Their canal systems, which stretched for hundreds of miles, were built to direct water from the Salt River to their fields and were perfectly laid out on the landscape to achieve downhill drop of 1 to 2 feet per mile.
One of the largest prehistoric canals uncovered thus far, according to the Arizona Museum of Natural History, measured 15 feet deep and 45 feet wide. In all, the society is estimated to have irrigated 110,000 acres by 1300 A.D.
Still, says archaeologist Laruene Montero, the unearthing of these new canals beneath what will eventually become a parking lot, is still an exciting find.
“It was quite remarkable and for the first time, we actually uncovered a field system,” Montero told The Republic. “We’ve known the fields have been out there …This is the first time we’ve actually see them.”
The field work, Montero further explained, may only take a few weeks, but the lab work on the artifacts will likely take years.
Currently, all artifacts discovered during the first phase of the $1.58 billion Sky Train construction four years ago are under investigation and analysis, after which they will return to the Pueblo Grande Museum, located walking distance from where they were found.
Hohokam crafts people are well known for producing an wide array of stone, bone, shell and clay objects.

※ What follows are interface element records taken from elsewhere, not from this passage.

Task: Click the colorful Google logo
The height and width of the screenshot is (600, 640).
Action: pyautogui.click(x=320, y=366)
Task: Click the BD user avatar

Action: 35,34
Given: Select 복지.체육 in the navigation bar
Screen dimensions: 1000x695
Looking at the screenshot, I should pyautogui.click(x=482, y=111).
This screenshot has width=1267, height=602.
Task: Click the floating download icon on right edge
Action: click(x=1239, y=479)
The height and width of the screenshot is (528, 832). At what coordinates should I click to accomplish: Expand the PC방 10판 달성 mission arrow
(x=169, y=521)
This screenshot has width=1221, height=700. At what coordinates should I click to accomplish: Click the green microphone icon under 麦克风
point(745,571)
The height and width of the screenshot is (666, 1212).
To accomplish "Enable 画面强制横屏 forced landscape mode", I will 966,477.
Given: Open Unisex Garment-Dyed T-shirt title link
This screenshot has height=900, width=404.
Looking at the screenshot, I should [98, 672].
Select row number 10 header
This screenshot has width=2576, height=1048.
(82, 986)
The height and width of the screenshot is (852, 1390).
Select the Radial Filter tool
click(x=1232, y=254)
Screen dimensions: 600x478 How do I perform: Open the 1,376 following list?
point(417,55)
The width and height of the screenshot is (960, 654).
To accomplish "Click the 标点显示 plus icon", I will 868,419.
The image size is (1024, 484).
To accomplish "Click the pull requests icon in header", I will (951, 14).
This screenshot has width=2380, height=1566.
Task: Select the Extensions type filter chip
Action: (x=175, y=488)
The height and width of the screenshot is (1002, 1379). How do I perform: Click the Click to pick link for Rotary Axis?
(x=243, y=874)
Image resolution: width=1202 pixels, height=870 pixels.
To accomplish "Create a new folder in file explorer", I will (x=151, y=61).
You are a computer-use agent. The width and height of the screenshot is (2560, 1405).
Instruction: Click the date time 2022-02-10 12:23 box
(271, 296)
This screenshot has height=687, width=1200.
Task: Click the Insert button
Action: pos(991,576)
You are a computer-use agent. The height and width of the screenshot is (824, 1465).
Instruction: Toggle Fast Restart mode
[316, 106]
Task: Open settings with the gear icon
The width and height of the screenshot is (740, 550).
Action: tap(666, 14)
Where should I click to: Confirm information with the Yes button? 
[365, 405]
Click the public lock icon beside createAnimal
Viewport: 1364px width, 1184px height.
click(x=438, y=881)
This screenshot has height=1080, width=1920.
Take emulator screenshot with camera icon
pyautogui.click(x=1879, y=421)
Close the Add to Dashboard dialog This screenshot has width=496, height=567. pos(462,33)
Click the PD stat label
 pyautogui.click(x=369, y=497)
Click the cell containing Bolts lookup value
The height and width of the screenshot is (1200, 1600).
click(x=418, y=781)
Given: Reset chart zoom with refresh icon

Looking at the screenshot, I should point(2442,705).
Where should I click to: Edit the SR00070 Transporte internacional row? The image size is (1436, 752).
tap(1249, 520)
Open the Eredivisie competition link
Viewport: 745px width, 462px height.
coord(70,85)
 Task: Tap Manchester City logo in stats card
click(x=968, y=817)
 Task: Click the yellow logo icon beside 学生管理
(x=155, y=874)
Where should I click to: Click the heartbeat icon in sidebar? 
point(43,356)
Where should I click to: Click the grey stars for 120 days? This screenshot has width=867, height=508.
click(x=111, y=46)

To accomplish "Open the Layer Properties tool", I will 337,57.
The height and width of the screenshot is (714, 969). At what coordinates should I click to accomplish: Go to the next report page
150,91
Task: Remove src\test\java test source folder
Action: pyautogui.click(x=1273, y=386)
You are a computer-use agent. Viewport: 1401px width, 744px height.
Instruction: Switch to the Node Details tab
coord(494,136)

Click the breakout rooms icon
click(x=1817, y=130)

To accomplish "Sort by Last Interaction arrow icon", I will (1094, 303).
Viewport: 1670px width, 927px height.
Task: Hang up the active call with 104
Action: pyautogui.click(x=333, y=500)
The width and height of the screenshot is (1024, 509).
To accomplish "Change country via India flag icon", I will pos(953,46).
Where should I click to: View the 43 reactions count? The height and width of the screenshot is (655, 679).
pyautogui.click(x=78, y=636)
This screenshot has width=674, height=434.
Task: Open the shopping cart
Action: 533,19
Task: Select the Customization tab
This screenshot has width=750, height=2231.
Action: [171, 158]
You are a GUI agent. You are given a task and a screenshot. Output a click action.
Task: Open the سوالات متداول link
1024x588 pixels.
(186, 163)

Figurines have also been found in Hohokam villages similar to those made in Mesoamerica.
Recent studies have shown the population in the Salt River Valley rose dramatically from 1100 A.D. to 1300 A.D., which in turn likely stressed their water resources and ultimately may have caused their otherwise sudden disappearance by 1450, at which time the Hohokam evaporate from archaeological record.